Analyst · K. Liu & Company, LLC.

That's good to hear. And maybe just going back to the question on kind of your confidence for renewed bookings growth in the second half year. What are you seeing in terms of pipeline leads, etc., that kind of give you confidence in that outlook? And then maybe specific to the CJ side of the equation, obviously, the threat of government shutdown has had impact in some quarters, but we've seen that growth rate bounce around. But ultimately, would you expect that to be kind of I don't know, 10% plus growth for you guys? Or are there things in the environment that would still limit that side of the business?

Art Zeile

Management

Yes. I can speak to all of the above. I can tell you that we do believe the pipeline is improving month over month, week over week for that matter. We feel like there are signals ahead that still give us confidence for the second half of the year. I can also tell you that one clear signal is that Kforce and Robert Half, specifically the technology division of Robert Half, has indicated guidance for growth again.
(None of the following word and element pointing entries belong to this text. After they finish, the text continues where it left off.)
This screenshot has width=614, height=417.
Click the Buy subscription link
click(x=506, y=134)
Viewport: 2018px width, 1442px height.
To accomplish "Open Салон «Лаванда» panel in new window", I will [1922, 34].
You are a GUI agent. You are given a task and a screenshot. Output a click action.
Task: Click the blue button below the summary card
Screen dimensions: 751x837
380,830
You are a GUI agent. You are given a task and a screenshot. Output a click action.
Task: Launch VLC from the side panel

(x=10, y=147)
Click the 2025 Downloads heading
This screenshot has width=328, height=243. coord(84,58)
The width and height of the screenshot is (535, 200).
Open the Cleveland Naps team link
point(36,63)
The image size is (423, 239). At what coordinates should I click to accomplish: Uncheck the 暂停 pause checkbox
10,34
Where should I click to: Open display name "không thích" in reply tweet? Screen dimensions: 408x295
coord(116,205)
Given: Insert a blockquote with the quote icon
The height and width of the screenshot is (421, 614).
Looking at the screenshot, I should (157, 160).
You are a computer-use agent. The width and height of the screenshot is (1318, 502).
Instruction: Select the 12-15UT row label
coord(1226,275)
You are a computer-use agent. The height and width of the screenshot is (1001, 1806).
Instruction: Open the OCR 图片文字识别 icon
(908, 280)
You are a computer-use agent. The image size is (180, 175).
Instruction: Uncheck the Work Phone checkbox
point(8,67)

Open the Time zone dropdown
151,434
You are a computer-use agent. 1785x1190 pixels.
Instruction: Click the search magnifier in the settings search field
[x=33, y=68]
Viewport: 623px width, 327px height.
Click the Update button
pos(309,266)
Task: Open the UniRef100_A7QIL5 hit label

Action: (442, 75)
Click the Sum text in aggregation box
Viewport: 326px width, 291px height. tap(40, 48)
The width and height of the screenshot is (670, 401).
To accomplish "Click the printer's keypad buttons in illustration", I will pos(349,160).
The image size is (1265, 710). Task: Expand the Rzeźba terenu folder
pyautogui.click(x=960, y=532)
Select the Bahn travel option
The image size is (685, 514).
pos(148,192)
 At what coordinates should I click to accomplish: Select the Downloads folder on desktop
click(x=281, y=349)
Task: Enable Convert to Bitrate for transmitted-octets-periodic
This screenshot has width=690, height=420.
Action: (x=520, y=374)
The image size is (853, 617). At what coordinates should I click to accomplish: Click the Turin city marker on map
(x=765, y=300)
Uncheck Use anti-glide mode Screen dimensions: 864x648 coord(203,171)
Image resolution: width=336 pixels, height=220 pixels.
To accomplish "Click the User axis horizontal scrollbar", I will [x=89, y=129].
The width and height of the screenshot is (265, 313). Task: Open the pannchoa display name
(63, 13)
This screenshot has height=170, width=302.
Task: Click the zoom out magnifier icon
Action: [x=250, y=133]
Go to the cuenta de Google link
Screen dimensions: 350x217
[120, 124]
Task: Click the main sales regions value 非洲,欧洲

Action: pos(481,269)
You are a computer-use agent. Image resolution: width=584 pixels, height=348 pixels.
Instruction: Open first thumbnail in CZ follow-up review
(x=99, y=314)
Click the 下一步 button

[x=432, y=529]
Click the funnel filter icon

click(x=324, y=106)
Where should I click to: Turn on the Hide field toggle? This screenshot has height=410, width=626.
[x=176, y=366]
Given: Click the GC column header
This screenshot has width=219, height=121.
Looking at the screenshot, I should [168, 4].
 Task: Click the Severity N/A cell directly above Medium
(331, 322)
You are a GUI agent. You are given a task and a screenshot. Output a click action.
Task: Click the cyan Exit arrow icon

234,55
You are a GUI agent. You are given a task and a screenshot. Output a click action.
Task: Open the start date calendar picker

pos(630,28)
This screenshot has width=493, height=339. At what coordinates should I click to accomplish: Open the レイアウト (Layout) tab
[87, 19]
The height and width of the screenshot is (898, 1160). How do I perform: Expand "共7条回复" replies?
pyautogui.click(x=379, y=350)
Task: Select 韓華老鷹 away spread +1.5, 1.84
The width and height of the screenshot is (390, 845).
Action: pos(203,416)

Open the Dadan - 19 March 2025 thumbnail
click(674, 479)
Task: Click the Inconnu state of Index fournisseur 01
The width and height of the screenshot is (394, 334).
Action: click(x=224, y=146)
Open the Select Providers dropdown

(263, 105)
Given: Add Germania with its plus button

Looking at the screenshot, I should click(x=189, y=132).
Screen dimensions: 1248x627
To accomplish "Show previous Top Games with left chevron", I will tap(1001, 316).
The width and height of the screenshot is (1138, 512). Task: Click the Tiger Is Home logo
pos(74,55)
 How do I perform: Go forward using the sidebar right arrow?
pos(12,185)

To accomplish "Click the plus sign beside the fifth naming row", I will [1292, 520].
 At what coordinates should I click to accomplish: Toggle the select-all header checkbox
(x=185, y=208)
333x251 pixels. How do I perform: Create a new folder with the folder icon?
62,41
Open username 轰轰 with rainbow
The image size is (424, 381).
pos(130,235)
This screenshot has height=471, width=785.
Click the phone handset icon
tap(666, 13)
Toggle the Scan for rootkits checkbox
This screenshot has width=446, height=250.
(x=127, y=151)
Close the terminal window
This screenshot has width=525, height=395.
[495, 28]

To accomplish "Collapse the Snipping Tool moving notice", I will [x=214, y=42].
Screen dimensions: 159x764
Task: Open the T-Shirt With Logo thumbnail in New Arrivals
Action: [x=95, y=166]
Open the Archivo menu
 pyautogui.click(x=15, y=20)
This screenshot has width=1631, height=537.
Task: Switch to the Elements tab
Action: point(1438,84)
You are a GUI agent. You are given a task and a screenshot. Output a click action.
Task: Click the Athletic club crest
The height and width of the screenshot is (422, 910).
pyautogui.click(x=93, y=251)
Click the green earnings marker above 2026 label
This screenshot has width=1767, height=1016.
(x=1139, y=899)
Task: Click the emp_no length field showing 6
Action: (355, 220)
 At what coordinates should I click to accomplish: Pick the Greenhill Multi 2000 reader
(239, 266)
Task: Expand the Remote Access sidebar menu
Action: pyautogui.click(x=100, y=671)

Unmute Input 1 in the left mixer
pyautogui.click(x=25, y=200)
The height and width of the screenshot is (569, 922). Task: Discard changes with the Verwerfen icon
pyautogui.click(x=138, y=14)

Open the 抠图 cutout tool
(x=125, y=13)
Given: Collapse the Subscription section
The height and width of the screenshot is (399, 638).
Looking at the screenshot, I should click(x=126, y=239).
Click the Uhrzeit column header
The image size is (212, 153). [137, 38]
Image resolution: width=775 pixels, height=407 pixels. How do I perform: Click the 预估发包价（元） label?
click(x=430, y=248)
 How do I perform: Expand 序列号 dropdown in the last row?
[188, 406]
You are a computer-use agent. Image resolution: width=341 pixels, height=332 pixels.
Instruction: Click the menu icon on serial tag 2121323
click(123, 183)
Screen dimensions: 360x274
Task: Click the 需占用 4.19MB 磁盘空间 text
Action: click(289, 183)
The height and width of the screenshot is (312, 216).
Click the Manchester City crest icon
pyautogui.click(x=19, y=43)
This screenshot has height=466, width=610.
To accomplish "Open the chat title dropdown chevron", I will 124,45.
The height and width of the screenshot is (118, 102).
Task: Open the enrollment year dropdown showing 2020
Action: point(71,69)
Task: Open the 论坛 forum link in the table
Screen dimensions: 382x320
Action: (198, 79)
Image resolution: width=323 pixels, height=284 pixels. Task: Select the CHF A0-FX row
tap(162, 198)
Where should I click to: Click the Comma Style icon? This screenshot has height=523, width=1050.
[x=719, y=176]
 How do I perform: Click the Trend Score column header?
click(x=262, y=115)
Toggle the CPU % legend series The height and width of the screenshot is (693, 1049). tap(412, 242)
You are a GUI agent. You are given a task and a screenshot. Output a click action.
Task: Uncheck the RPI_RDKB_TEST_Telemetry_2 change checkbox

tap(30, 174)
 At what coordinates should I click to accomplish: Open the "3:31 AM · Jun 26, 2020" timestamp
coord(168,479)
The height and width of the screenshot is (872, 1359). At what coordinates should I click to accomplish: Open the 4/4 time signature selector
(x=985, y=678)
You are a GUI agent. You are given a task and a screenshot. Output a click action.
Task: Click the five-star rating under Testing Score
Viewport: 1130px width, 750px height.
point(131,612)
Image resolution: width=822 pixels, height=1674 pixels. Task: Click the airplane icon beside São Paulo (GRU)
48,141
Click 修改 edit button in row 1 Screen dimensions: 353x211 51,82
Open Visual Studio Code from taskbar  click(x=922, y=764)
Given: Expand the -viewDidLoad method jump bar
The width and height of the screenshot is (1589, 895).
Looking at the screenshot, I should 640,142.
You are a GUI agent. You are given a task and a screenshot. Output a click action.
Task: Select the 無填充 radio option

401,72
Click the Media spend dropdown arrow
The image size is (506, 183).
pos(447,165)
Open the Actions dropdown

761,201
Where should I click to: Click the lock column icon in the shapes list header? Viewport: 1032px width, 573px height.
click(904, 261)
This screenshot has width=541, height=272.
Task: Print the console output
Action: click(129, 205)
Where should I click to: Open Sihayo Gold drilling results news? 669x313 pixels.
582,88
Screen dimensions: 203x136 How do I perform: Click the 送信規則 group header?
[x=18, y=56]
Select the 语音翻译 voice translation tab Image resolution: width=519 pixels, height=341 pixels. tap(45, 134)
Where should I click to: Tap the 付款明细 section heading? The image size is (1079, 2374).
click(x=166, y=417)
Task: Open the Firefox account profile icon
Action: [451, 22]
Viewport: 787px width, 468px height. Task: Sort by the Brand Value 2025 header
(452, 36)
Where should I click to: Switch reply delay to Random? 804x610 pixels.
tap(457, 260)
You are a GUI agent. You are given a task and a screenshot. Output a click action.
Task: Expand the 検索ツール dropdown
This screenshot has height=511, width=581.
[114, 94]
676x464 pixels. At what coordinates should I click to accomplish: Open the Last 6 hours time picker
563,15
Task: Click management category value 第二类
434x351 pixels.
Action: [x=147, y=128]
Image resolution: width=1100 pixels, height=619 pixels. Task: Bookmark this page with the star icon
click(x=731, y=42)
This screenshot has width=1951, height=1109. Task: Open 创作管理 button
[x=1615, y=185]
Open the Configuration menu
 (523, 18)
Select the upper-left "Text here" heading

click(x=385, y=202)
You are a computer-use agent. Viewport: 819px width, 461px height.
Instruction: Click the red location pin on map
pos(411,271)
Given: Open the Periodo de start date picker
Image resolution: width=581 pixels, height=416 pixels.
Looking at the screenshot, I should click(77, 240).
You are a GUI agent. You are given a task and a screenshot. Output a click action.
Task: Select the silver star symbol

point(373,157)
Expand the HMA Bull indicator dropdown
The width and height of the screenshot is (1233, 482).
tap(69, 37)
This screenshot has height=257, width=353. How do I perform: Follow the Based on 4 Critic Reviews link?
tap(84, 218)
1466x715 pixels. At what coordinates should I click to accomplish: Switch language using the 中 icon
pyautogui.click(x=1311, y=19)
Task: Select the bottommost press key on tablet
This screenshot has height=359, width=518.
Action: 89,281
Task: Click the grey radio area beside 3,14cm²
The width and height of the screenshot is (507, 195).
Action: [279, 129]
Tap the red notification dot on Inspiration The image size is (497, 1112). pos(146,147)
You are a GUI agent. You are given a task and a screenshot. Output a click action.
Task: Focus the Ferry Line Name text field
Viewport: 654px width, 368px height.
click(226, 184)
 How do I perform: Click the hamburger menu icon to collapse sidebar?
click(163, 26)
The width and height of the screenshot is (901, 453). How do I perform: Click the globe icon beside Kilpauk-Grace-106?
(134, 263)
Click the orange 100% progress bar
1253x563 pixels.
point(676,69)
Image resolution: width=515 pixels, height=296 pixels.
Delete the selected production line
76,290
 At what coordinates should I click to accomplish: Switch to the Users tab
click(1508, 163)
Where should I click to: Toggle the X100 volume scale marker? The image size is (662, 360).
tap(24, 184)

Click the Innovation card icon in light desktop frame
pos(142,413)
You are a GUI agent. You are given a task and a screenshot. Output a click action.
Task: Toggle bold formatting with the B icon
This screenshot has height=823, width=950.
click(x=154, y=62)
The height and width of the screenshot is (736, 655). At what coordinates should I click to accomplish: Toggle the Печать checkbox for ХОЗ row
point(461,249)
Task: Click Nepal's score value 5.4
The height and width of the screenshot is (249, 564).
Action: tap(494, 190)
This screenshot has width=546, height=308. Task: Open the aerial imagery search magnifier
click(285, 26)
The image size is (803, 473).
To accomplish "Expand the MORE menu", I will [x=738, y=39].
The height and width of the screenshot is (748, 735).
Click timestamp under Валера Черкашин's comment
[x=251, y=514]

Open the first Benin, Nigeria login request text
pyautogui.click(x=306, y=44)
That is very good for us to believe that what we're seeing in terms of our pipeline is also what other staffing recruiting firms at least are looking at and seeing in their pipelines. I can tell you that we believe CJ should be booking in double-digit growth range. We do believe it was suppressed by the kind of uncertainty in government funding of the defense budget. That has clearly passed in March. I would say we also feel bullish about a tailwind really existing associated with the fiscal year 2023 defense budget. If you remember, that budget actually went up by 10%. All of the projects, the awards, have not been worked into the system as a result of that budget. I think there will be years of that kind of call it a golf ball going through the snake if you will because of the size of that increase in budget and what it means for projects.

Kevin Liu

Analyst · K. Liu & Company, LLC.

All right. That's good to hear. And then just lastly for me, to capitalize on kind of all these opportunities and get back to the positive growth in the second half, could you just talk about the trajectory of sales and marketing spending? Is there a lot of incremental investments that's needed on either of those aspects?

Raime Muhle

Management

Sure. Hi, Kevin, this is Raime. The sales and marketing spend is down year-on-year based on the restructuring that we did in 2023 in addition to what I mentioned earlier related to the efficiencies in our marketing campaigns. At this point, we believe our Q1 sales and marketing spend is roughly what we're anticipating throughout the year in terms of sales and marketing spend. And we think that's the right level to position us for growth as well as investments in the future, yet maintaining that 24% EBITDA target that we're hitting in Q1 and anticipate hitting throughout the year.

Art Zeile

Management

And I would go one step further, Kevin, to say that we don't view this recovery in terms of tech job interest to be a V-shape recovery. It's going to be a long, slow, steady recovery. We're not planning to add significantly or incrementally to the sales team in terms of headcount. We do have the ability to moderate our B2C, meaning B the candidates kind of spend, so that we can be very cautious as we see activity levels shift on our platforms. There's mechanisms that we have to maintain that spend pretty effectively, and most importantly, we don't anticipate a larger team.

Operator

Operator

And ladies and gentlemen, this concludes our question-and-answer session. I'd like to turn the conference back over to management for closing remarks.

Art Zeile

Management

Well, thank you, Operator, and thank you all for joining us today. As always, if you have any questions about our company or would like to speak with management, please reach out to Todd, and he will help arrange a meeting. Thank you for your interest in DHI Group, and have a great day.

Operator

Operator

Thank you, sir. This concludes today's conference call. We thank you all for attending today's presentation. You may now disconnect your lines, and have a wonderful day.